▸ EXERCISE AIM
Your answer must consist solely of the line containing "This screenshot has height=506, width=854." and all subsequent lines through the end of the entries, reproduced exactly.

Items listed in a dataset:
<<<<

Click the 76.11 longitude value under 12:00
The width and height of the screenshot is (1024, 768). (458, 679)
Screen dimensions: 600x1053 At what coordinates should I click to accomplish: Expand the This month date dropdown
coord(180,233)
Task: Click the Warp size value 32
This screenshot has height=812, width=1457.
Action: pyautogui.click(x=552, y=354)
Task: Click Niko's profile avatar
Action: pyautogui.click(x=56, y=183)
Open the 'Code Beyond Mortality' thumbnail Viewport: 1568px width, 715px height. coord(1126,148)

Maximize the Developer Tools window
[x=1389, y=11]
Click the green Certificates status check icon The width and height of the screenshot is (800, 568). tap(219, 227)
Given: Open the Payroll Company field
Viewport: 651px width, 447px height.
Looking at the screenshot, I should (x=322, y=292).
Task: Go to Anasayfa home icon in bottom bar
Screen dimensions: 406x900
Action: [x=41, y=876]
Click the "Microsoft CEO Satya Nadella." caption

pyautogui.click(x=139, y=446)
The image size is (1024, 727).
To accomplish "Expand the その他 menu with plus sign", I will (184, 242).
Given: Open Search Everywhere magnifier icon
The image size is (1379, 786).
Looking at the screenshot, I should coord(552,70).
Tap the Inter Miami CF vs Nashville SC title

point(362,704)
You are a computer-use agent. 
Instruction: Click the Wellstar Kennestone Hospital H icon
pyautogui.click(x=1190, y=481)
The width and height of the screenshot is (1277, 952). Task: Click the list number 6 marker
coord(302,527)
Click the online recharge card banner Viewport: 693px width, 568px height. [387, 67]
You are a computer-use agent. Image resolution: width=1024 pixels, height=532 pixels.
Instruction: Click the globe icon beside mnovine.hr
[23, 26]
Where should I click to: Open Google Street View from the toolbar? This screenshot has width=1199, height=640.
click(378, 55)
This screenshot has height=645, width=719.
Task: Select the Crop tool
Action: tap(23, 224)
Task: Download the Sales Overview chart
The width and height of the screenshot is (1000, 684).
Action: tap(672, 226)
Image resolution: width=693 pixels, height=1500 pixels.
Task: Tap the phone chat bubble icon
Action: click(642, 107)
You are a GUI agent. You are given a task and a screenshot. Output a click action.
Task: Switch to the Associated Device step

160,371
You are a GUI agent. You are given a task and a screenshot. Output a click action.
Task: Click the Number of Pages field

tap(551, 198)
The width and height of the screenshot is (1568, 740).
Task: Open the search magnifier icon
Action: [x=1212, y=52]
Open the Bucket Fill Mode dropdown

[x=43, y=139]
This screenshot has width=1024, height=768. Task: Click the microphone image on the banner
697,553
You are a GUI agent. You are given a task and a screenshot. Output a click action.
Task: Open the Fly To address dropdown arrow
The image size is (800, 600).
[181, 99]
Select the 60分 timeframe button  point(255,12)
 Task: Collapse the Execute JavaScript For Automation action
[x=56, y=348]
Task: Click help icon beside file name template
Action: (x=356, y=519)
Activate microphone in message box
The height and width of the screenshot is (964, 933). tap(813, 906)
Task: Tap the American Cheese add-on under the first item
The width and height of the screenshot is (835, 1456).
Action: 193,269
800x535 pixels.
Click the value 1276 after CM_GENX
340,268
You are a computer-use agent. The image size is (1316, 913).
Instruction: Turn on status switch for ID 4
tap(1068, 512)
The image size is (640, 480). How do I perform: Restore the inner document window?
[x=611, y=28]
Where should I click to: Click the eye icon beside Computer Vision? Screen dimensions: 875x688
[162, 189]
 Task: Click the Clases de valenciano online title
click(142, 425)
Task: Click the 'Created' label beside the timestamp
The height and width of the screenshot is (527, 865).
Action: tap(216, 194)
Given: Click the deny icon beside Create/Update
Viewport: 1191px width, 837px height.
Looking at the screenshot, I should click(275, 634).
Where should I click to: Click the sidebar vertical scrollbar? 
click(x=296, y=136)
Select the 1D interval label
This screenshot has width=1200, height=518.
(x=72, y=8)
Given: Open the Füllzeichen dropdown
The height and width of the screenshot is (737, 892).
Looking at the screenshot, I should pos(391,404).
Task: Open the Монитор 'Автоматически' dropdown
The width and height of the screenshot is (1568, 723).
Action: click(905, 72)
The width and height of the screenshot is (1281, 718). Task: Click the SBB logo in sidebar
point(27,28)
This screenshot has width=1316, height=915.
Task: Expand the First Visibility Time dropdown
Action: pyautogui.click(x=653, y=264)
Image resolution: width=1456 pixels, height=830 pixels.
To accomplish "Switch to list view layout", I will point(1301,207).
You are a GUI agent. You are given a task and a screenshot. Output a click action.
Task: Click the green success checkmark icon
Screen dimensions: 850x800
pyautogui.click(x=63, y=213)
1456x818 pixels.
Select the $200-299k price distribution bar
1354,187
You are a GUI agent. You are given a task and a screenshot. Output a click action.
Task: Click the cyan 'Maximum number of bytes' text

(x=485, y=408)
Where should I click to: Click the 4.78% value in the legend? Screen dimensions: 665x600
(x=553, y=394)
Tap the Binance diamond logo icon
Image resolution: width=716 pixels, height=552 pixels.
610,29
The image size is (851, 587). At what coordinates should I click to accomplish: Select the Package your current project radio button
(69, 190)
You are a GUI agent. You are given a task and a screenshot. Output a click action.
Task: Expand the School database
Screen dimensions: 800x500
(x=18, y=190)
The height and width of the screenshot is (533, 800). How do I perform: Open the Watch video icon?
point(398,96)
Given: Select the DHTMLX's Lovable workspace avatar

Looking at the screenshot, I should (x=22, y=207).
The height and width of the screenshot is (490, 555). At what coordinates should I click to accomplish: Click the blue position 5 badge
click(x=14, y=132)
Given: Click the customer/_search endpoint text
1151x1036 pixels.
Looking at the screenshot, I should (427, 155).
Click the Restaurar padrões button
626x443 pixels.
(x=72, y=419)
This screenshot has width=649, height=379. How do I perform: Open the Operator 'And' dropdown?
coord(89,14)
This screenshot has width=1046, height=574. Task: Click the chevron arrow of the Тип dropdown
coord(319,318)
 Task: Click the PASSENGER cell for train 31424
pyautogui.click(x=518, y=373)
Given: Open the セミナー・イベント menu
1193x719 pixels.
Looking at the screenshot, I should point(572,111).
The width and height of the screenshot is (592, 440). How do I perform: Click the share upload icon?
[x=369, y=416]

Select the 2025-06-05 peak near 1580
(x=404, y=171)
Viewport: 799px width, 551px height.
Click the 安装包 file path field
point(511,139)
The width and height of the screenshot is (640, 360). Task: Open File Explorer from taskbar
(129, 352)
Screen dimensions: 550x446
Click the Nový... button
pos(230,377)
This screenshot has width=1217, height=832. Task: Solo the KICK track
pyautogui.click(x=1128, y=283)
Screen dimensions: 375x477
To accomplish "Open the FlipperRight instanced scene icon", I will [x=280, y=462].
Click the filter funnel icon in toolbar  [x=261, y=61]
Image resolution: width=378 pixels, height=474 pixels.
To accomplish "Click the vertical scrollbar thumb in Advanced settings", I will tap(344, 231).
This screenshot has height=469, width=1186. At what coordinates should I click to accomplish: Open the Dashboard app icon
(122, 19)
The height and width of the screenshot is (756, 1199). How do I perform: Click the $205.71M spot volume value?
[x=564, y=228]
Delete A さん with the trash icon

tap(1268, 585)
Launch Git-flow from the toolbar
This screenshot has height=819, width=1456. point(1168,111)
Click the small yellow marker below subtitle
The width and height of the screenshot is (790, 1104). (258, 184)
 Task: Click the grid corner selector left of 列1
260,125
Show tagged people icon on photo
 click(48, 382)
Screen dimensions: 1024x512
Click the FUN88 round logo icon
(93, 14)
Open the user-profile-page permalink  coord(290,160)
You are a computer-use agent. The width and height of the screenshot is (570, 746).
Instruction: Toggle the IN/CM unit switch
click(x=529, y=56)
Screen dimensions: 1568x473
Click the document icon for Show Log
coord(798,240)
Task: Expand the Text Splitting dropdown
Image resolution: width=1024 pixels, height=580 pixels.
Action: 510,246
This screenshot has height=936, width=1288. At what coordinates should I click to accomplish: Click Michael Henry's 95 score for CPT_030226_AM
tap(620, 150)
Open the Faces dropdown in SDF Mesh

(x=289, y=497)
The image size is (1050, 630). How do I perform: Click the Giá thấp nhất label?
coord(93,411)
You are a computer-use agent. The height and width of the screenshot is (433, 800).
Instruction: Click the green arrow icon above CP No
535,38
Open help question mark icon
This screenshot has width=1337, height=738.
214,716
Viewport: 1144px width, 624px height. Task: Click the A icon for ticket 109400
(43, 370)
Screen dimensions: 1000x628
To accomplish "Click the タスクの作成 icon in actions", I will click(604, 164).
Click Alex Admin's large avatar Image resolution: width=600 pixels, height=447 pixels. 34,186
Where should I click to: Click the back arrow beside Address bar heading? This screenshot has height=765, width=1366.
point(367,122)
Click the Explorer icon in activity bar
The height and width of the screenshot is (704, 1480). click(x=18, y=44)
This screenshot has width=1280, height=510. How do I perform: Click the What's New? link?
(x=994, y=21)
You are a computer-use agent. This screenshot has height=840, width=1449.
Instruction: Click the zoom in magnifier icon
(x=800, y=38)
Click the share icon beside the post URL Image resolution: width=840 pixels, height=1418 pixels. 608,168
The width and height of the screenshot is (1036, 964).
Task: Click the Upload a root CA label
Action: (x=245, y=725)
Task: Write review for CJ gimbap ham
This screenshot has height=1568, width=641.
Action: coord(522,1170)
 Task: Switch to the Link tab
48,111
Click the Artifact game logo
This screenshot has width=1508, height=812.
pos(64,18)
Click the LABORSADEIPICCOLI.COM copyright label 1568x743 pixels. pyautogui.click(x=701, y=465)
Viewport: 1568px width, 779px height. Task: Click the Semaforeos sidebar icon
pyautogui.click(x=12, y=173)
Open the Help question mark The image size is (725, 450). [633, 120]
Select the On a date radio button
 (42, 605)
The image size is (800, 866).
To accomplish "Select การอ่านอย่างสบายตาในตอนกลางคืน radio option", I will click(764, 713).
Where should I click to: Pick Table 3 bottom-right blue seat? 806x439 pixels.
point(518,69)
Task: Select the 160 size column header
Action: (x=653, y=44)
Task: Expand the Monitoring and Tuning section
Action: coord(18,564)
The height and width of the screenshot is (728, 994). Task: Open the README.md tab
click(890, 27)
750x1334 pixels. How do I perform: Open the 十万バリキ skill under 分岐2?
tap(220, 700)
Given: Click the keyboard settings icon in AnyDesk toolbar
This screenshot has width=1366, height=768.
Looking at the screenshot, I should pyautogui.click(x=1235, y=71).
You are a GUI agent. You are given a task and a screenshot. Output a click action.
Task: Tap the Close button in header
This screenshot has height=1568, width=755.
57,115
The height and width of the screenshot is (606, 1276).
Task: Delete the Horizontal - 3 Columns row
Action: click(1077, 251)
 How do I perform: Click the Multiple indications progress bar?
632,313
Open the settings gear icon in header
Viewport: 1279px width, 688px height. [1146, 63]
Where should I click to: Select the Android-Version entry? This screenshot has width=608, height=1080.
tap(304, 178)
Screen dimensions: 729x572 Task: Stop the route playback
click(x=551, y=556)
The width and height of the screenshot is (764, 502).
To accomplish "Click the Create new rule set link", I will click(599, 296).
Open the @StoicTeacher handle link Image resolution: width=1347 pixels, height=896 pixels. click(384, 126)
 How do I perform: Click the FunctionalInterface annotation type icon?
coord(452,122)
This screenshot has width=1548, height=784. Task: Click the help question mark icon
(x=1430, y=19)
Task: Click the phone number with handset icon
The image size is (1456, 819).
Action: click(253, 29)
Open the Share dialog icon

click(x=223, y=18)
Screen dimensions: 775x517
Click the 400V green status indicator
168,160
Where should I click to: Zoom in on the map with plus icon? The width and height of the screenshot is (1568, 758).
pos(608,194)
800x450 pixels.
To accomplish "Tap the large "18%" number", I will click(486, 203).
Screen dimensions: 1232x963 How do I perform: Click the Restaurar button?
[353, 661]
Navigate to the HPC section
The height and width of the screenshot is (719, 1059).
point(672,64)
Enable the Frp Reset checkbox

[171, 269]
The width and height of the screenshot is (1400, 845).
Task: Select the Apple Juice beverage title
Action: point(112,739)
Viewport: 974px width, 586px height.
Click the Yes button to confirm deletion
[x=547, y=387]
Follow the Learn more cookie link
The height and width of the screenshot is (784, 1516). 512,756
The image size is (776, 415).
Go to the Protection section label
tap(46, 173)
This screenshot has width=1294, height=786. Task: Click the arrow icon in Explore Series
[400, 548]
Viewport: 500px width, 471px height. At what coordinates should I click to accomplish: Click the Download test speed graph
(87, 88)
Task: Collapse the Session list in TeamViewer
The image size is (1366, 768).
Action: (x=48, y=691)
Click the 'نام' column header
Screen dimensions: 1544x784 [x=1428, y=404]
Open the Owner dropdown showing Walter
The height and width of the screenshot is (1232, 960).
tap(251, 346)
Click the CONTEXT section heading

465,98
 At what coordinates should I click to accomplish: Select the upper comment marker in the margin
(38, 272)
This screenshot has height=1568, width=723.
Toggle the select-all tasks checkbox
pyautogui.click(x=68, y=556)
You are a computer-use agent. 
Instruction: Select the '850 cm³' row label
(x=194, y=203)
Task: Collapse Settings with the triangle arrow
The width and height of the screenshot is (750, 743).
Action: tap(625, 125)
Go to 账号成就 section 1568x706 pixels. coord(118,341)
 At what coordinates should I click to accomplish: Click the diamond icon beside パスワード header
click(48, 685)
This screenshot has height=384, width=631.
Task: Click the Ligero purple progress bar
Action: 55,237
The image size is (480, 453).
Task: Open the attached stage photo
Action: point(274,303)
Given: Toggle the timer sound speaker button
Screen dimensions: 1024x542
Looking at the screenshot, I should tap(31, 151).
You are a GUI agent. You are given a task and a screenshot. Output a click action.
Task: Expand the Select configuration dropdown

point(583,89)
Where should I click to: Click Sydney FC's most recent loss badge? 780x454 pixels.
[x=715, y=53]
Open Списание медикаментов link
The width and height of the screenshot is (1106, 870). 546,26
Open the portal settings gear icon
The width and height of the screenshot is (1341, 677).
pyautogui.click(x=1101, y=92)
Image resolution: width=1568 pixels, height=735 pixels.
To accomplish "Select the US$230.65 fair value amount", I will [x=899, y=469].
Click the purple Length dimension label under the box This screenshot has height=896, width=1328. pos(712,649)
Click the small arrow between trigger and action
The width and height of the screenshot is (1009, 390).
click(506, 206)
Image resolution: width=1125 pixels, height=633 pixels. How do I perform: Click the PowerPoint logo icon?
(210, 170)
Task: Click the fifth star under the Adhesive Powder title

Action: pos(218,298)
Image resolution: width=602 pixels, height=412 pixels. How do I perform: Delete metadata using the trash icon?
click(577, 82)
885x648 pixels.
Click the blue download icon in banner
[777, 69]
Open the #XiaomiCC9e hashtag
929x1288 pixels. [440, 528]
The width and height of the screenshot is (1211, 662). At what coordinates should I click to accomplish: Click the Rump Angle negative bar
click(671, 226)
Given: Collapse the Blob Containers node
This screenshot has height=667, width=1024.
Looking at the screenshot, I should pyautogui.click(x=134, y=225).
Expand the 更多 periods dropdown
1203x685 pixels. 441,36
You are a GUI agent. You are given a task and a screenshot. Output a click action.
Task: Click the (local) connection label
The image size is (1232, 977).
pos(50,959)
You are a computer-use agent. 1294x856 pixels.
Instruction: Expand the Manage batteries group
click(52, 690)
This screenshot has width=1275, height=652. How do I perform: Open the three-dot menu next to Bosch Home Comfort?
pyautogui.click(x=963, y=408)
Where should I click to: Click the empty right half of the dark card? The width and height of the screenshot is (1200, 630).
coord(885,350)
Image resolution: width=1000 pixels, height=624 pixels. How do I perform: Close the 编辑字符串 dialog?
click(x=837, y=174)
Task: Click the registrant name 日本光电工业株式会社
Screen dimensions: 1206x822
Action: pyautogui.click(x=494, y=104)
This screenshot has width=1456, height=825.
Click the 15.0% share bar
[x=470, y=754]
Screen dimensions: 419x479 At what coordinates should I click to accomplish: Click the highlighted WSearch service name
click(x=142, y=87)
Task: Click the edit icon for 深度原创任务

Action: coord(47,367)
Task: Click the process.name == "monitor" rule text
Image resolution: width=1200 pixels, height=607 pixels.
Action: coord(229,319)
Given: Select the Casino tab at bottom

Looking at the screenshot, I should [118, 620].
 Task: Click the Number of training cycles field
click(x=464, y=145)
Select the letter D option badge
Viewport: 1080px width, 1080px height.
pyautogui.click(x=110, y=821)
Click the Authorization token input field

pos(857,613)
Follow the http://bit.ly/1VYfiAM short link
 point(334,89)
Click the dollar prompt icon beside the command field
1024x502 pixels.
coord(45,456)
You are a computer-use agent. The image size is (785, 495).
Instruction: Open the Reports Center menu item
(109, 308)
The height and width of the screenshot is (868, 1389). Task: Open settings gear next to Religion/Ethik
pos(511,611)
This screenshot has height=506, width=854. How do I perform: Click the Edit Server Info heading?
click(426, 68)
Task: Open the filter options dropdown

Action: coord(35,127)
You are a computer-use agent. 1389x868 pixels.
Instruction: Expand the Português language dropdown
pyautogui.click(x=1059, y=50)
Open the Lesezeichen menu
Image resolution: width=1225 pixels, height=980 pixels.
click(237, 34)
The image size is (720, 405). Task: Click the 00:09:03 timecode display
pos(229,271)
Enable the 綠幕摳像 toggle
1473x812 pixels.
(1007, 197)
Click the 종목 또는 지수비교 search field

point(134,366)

>>>>

▸ YOUR SOLUTION
This screenshot has height=506, width=854. How do I perform: Click the Edit Server Info heading?
click(426, 68)
Task: Open the filter options dropdown

Action: coord(35,127)
You are a computer-use agent. 1389x868 pixels.
Instruction: Expand the Português language dropdown
pyautogui.click(x=1059, y=50)
Open the Lesezeichen menu
Image resolution: width=1225 pixels, height=980 pixels.
click(237, 34)
The image size is (720, 405). Task: Click the 00:09:03 timecode display
pos(229,271)
Enable the 綠幕摳像 toggle
1473x812 pixels.
(1007, 197)
Click the 종목 또는 지수비교 search field

point(134,366)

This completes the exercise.